Когда ты придешь сюда и станешь жить здесь, как раньше я жила, И не будешь спать ночью, одной из ночей,— Вспомни, что я жила здесь, я, я, Я жила здесь, любившая тебя. Я знаю, что ты меня вовсе не любишь, Знаю, что ты не полюбишь меня никогда: Ведь никогда еще на земле Не соединялись двое полюбивших. Но я навсегда до смерти полюбила тебя — Непорочное твое лицо с печальными глазами.

Перечитывал Павлик странное, неизвестно кем и когда начертанное стихотворение, и волнение, страх и сладкая скорбь захватывали его.

«Что это, что? — спрашивал он, беспомощно поводя в сумраке глазами. — Кто мог написать эти строки?» И разве это стихи? Без размера, без рифм, но как волновали они, как пугали, как трогали, как щемили душу, наполняя ее загадочной и сладкой, неизбывной тоской… «Кто мог написать это?»

Вечерело, кончался день. Елизавета Николаевна сидела во дворе, в садике, и Павел в доме был один.

«Кто мог написать это?» — снова задавал он себе вопросы и все разглядывал странную надпись и водил по ней пальцем. Стало страшно оставаться одному в комнате, по которой уже ложились тени ночи. «Мама!» — хотел было позвать он, бросился к окну, но остановился, упрекая себя в малодушии и беспричинной тревоге. «Что я? Пустяки, детские страхи… Семнадцать лет… Смешно… Устал от экзаменов…»

И старался не думать Павел, но против воли мысль тянулась к загадочному призыву, к милым, торопливо набросанным буквам, в которых как бы дышала большая, трепещущая, призывающая душа.

Живая трепетная мысль, живое, точно раненое, окровавленное человеческое сердце билось перед ним и дышало.

И пытался умерять непонятное волнение Павлик, а в голову снова вступало, что сердцем живым, сердцем верным и одиноким было написано это заклятие. Оно бродило и звенело в крови; оно затуманивало сознание, покоряя его неизъяснимым трепетом и влечением; оно покоряло сердце своей поэтической правдой и болью и роднило его с неизвестным автором строк.

Где он, этот автор? Где она, эта девушка, искавшая его? Ведь писала это девушка, когда-то жившая здесь. Может быть, так же, как сейчас он, она набрасывала эти призывные строки среди ночи, одна, среди тишины и огромной печали. Она призывала его, любимого, а он был далеко, и его любимая была так же далека от него, и оба они жили в своем разделении, в своей обособленной неизбывной тоске… Где же она сейчас?

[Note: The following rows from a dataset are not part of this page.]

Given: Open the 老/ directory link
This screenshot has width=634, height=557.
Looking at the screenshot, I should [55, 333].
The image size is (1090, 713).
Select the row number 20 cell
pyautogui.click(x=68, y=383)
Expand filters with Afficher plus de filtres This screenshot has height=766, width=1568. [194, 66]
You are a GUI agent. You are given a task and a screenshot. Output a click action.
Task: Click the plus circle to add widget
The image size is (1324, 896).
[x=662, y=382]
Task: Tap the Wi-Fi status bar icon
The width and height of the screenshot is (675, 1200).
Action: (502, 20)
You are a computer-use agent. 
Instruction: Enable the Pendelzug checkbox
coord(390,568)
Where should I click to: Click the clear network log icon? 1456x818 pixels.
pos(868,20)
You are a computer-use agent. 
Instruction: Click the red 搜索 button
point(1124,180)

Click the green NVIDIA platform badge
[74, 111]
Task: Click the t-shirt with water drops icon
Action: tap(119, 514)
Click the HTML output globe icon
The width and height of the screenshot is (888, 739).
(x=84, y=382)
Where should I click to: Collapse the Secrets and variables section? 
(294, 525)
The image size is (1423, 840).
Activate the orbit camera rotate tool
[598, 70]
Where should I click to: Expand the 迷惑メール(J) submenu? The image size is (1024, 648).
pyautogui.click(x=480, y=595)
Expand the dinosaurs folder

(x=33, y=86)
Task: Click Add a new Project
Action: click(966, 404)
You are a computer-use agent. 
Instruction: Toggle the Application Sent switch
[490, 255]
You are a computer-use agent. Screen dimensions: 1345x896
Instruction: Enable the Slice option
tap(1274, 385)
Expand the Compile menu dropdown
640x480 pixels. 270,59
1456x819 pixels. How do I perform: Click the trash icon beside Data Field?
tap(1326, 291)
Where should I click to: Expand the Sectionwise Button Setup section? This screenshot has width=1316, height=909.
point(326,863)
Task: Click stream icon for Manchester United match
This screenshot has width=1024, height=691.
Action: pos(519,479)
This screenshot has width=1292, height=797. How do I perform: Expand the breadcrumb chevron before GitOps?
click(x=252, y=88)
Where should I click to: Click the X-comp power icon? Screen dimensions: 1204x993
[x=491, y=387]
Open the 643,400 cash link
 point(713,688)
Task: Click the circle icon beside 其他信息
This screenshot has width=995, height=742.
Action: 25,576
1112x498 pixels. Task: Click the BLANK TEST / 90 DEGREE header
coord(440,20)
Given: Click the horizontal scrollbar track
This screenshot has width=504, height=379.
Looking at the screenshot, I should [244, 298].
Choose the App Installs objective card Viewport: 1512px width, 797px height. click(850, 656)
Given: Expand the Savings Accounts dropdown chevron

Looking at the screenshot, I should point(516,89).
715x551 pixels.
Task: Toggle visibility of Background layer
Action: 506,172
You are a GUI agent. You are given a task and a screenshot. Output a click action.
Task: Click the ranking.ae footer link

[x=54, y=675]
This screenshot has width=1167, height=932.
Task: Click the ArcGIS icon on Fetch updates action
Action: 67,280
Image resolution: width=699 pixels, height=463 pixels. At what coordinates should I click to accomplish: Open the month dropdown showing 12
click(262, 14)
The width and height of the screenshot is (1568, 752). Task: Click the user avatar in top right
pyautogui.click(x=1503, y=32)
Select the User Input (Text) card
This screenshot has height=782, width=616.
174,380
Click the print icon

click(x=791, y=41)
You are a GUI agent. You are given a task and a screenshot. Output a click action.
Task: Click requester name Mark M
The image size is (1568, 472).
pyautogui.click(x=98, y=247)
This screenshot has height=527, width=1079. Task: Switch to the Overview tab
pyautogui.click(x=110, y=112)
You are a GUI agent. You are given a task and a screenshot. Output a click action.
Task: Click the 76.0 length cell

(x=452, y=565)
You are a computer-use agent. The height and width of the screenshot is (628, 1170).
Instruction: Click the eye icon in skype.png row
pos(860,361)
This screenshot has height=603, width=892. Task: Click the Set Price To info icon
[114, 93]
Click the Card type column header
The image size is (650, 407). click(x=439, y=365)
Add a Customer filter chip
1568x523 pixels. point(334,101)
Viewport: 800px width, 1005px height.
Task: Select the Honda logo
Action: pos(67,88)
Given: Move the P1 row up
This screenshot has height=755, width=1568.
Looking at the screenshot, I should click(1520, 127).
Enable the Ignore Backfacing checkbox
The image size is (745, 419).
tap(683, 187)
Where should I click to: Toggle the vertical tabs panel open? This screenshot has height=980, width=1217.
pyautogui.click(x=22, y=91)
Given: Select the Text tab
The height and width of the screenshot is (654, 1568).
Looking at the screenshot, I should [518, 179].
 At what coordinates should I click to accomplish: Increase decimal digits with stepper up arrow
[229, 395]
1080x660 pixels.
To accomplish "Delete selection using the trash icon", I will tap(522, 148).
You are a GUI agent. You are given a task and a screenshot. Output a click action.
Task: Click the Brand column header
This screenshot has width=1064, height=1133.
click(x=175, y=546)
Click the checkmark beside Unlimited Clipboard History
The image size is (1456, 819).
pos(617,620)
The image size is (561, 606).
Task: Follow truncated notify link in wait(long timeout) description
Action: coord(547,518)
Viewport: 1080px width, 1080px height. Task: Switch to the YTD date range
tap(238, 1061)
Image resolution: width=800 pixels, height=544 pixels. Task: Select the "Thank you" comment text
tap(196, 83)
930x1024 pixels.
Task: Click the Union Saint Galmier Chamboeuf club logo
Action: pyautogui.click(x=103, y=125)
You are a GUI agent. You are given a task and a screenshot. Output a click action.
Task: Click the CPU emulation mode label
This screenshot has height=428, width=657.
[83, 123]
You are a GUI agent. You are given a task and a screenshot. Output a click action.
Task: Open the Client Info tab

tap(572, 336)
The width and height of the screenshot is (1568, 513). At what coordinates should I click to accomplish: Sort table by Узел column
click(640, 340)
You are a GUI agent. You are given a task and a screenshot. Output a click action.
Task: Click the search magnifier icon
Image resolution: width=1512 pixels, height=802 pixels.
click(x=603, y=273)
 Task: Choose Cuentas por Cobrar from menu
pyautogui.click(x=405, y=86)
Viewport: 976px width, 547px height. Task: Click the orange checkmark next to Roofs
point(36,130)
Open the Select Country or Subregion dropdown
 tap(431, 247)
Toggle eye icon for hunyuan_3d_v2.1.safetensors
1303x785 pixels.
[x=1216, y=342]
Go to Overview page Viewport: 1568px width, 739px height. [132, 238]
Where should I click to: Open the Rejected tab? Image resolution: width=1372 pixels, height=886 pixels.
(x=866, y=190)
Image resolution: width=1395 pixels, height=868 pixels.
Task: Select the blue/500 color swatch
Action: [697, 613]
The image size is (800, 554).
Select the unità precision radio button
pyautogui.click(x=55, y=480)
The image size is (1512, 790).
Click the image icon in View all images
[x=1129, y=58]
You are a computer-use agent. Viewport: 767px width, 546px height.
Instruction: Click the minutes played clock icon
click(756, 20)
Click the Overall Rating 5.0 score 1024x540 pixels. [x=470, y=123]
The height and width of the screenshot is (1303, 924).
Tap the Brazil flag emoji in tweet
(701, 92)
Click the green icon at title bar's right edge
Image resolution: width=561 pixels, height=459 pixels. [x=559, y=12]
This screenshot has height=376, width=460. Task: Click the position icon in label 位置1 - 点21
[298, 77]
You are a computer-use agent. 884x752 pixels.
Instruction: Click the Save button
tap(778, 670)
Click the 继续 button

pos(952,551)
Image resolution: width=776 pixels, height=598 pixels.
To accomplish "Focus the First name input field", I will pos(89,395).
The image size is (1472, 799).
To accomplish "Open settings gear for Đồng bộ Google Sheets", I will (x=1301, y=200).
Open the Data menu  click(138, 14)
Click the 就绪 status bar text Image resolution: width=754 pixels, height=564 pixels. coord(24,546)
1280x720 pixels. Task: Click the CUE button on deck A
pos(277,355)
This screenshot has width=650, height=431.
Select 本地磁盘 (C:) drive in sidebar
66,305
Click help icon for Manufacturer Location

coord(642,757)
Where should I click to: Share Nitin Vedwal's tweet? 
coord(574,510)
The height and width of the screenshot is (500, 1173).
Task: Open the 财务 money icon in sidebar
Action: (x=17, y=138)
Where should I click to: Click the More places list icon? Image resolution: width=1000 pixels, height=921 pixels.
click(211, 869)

Павлик встал, испытывая дрожь во всем теле. Где сейчас? Сейчас ее, свою, ему было нужно до боли, до смерти.

«Нет, я и в самом деле переутомился, надо в деревню», — сказал себе он и хотел пойти к матери, но сердце его все влекло к тайным призывам надписи, и он подошел к изразцам печи и снова приник к тревожно-манящим таинственным словам.